Philip Raymond Charles Evans

Philip Raymond Charles Evans (Avatar)

1917-1984

Vol VIII

Pg 145

Philip Raymond Charles Evans

1917-1984

Vol VIII

Pg 145

b.26 September 1917 d.26 April 1984

GM(1943) MRCS LRCP(1942) MB BS(1942) MRCP(1946) MD(1963) FRCP(1966)

Philip Evans was born in Edinburgh, the elder son of a Welsh general practitioner and his French wife. He was educated at the Nautical College, Pangbourne, and at Guy’s Hospital. He qualified in 1942, having won the year before the Golding-Bird gold medal in obstetrics and gynaecology. In the same year he joined the Royal Navy as a temporary surgeon lieutenant RNVR. In 1943, when on active service in a destroyer, he was badly injured in both legs when the ship hit a mine. Despite his injuries he continued to look after other wounded men until help arrived, and for his courage and devotion to duty was awarded the George Medal. But the damage done led to his being invalided out of the Service and the after effects (recurrent osteomyelitis) were to plague him all his life and lead eventually to the amputation of one leg below the knee.

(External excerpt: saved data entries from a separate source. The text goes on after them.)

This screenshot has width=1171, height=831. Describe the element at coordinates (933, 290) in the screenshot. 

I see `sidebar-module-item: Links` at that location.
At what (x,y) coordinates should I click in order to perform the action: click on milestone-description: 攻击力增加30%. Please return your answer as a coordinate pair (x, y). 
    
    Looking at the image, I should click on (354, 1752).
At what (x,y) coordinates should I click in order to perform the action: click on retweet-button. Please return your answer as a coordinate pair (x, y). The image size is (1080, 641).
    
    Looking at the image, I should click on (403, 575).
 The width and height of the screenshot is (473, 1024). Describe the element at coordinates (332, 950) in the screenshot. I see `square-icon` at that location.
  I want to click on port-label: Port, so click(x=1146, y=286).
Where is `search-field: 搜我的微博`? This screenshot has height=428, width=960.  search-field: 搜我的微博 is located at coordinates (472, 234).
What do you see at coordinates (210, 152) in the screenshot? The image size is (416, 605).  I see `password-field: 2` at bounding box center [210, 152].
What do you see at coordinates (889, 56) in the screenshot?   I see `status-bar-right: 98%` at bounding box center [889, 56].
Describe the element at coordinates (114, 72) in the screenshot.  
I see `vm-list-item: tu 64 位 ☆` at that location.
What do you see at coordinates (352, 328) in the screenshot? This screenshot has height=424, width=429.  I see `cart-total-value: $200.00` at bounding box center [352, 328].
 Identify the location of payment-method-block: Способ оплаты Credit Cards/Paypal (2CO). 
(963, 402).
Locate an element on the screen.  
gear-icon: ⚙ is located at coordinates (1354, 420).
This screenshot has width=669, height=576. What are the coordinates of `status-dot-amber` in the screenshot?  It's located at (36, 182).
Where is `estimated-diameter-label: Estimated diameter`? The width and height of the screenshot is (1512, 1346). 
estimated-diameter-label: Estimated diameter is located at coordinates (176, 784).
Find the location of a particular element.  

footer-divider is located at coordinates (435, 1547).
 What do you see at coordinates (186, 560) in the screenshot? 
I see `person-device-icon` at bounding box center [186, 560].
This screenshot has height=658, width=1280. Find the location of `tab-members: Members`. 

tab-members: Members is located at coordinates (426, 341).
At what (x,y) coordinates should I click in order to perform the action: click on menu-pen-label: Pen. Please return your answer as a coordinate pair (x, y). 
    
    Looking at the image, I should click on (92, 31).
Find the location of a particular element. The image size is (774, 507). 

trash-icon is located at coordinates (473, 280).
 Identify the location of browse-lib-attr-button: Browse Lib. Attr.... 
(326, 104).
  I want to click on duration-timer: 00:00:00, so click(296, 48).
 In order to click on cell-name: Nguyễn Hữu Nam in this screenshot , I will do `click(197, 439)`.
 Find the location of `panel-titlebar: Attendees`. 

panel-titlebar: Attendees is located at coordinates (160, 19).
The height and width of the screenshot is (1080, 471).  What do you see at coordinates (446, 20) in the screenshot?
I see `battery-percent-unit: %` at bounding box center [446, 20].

After leaving the Navy, Evans worked for the next three years as a medical registrar at Guy’s, and at some of the other hospitals in the Guy’s sector, and while doing so qualified MD and MRCP. In 1947 he was appointed first assistant consultant and then, in 1948, consultant physician to the Wrexham Group of Hospitals and he continued to work there until his retirement in 1979. He was for some years a member of the hospital management committee and was a founder member of the Society of Physicians in Wales. He published a number of papers, mostly on the treatment of peptic ulcer. In 1963 he was appointed a Justice of the Peace in Denbigh, and was elected a Fellow of the College in 1966.

Evans’ temperament was mercurial, which is perhaps not surprising in view of his mixed French and Welsh blood. He could be devastatingly comic on occasion and full of gaiety. But, at times, he suffered periods of depression, though this was known only to his close friends. He bore the burden of recurrent foot infection for many years with little complaint, even though it meant that nearly every form of sport and active recreation was denied him. At one time he was a keen yachtsman; and he always enjoyed the gastronomic delights of France on his regular visits to the family house in the Haute Loire.

Kindly, shrewd and wholly lacking in conceit, Evans was much loved as a physician and well deserved the devotion and regard he received from a wide circle of friends.

In 1942 he married Margarita (Peggy), daughter of John Wheelwright Barnett, an exporter and British Consul in Chile, and they had three sons. She nursed him devotedly in his many bouts of illness and survived him, together with their sons.